*What you should do*: For the records below, print every one exactly, with nothing dropped.

*Supplied material*:
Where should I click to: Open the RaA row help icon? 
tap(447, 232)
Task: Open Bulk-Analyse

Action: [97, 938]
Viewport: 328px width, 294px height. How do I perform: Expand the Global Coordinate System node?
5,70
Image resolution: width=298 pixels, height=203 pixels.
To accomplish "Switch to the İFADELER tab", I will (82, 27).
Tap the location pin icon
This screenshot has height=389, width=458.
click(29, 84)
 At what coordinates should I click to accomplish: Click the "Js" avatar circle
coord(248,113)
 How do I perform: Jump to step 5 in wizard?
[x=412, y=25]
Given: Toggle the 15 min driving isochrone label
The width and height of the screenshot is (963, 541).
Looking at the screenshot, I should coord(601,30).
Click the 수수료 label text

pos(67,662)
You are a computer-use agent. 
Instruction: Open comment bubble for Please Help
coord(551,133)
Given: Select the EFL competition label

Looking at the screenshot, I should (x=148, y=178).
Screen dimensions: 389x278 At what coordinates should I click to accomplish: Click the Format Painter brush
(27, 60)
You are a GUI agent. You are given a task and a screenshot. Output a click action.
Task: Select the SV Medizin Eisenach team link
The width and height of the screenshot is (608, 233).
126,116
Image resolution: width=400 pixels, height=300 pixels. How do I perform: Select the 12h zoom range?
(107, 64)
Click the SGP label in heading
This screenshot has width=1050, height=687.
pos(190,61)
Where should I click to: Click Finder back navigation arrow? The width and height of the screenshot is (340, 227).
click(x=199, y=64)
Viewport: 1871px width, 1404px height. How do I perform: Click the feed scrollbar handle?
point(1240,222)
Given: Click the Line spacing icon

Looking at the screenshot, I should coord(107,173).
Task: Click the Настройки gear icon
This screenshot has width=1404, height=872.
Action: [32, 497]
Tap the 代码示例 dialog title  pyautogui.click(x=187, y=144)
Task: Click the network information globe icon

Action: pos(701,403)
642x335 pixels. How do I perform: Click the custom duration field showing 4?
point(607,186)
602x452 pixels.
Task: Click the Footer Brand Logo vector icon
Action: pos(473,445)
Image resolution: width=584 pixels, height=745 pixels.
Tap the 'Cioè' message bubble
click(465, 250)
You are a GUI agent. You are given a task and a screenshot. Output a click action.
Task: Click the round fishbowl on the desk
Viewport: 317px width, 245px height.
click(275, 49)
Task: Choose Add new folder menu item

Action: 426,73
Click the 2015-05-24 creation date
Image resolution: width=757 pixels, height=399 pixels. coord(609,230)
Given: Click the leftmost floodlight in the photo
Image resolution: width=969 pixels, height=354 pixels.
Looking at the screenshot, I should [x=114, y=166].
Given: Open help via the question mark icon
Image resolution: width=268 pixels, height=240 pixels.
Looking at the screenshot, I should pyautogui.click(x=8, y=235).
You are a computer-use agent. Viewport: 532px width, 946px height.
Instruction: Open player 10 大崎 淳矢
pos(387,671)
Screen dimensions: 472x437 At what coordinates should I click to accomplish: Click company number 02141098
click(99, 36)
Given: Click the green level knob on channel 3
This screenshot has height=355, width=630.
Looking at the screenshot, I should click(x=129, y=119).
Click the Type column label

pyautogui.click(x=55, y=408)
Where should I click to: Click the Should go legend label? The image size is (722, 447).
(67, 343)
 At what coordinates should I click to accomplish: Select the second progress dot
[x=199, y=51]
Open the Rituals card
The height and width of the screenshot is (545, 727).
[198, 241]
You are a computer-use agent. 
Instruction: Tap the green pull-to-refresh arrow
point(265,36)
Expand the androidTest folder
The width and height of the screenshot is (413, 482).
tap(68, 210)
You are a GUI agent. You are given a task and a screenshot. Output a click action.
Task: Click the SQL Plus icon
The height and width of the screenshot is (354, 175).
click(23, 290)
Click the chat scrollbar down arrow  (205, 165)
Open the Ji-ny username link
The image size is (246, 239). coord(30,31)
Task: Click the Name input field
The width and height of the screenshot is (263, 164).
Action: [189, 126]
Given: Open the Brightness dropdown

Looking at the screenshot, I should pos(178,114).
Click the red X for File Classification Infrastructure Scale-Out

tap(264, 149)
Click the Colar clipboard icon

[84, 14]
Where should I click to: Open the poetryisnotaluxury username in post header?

*Solution to this task*:
Where should I click to: Open the RaA row help icon? 
tap(447, 232)
Task: Open Bulk-Analyse

Action: [97, 938]
Viewport: 328px width, 294px height. How do I perform: Expand the Global Coordinate System node?
5,70
Image resolution: width=298 pixels, height=203 pixels.
To accomplish "Switch to the İFADELER tab", I will (82, 27).
Tap the location pin icon
This screenshot has height=389, width=458.
click(29, 84)
 At what coordinates should I click to accomplish: Click the "Js" avatar circle
coord(248,113)
 How do I perform: Jump to step 5 in wizard?
[x=412, y=25]
Given: Toggle the 15 min driving isochrone label
The width and height of the screenshot is (963, 541).
Looking at the screenshot, I should coord(601,30).
Click the 수수료 label text

pos(67,662)
You are a computer-use agent. 
Instruction: Open comment bubble for Please Help
coord(551,133)
Given: Select the EFL competition label

Looking at the screenshot, I should (x=148, y=178).
Screen dimensions: 389x278 At what coordinates should I click to accomplish: Click the Format Painter brush
(27, 60)
You are a GUI agent. You are given a task and a screenshot. Output a click action.
Task: Select the SV Medizin Eisenach team link
The width and height of the screenshot is (608, 233).
126,116
Image resolution: width=400 pixels, height=300 pixels. How do I perform: Select the 12h zoom range?
(107, 64)
Click the SGP label in heading
This screenshot has width=1050, height=687.
pos(190,61)
Where should I click to: Click Finder back navigation arrow? The width and height of the screenshot is (340, 227).
click(x=199, y=64)
Viewport: 1871px width, 1404px height. How do I perform: Click the feed scrollbar handle?
point(1240,222)
Given: Click the Line spacing icon

Looking at the screenshot, I should coord(107,173).
Task: Click the Настройки gear icon
This screenshot has width=1404, height=872.
Action: [32, 497]
Tap the 代码示例 dialog title  pyautogui.click(x=187, y=144)
Task: Click the network information globe icon

Action: pos(701,403)
642x335 pixels. How do I perform: Click the custom duration field showing 4?
point(607,186)
602x452 pixels.
Task: Click the Footer Brand Logo vector icon
Action: pos(473,445)
Image resolution: width=584 pixels, height=745 pixels.
Tap the 'Cioè' message bubble
click(465, 250)
You are a GUI agent. You are given a task and a screenshot. Output a click action.
Task: Click the round fishbowl on the desk
Viewport: 317px width, 245px height.
click(275, 49)
Task: Choose Add new folder menu item

Action: 426,73
Click the 2015-05-24 creation date
Image resolution: width=757 pixels, height=399 pixels. coord(609,230)
Given: Click the leftmost floodlight in the photo
Image resolution: width=969 pixels, height=354 pixels.
Looking at the screenshot, I should [x=114, y=166].
Given: Open help via the question mark icon
Image resolution: width=268 pixels, height=240 pixels.
Looking at the screenshot, I should pyautogui.click(x=8, y=235).
You are a computer-use agent. Viewport: 532px width, 946px height.
Instruction: Open player 10 大崎 淳矢
pos(387,671)
Screen dimensions: 472x437 At what coordinates should I click to accomplish: Click company number 02141098
click(99, 36)
Given: Click the green level knob on channel 3
This screenshot has height=355, width=630.
Looking at the screenshot, I should click(x=129, y=119).
Click the Type column label

pyautogui.click(x=55, y=408)
Where should I click to: Click the Should go legend label? The image size is (722, 447).
(67, 343)
 At what coordinates should I click to accomplish: Select the second progress dot
[x=199, y=51]
Open the Rituals card
The height and width of the screenshot is (545, 727).
[198, 241]
You are a computer-use agent. 
Instruction: Tap the green pull-to-refresh arrow
point(265,36)
Expand the androidTest folder
The width and height of the screenshot is (413, 482).
tap(68, 210)
You are a GUI agent. You are given a task and a screenshot. Output a click action.
Task: Click the SQL Plus icon
The height and width of the screenshot is (354, 175).
click(23, 290)
Click the chat scrollbar down arrow  (205, 165)
Open the Ji-ny username link
The image size is (246, 239). coord(30,31)
Task: Click the Name input field
The width and height of the screenshot is (263, 164).
Action: [189, 126]
Given: Open the Brightness dropdown

Looking at the screenshot, I should pos(178,114).
Click the red X for File Classification Infrastructure Scale-Out

tap(264, 149)
Click the Colar clipboard icon

[84, 14]
Where should I click to: Open the poetryisnotaluxury username in post header?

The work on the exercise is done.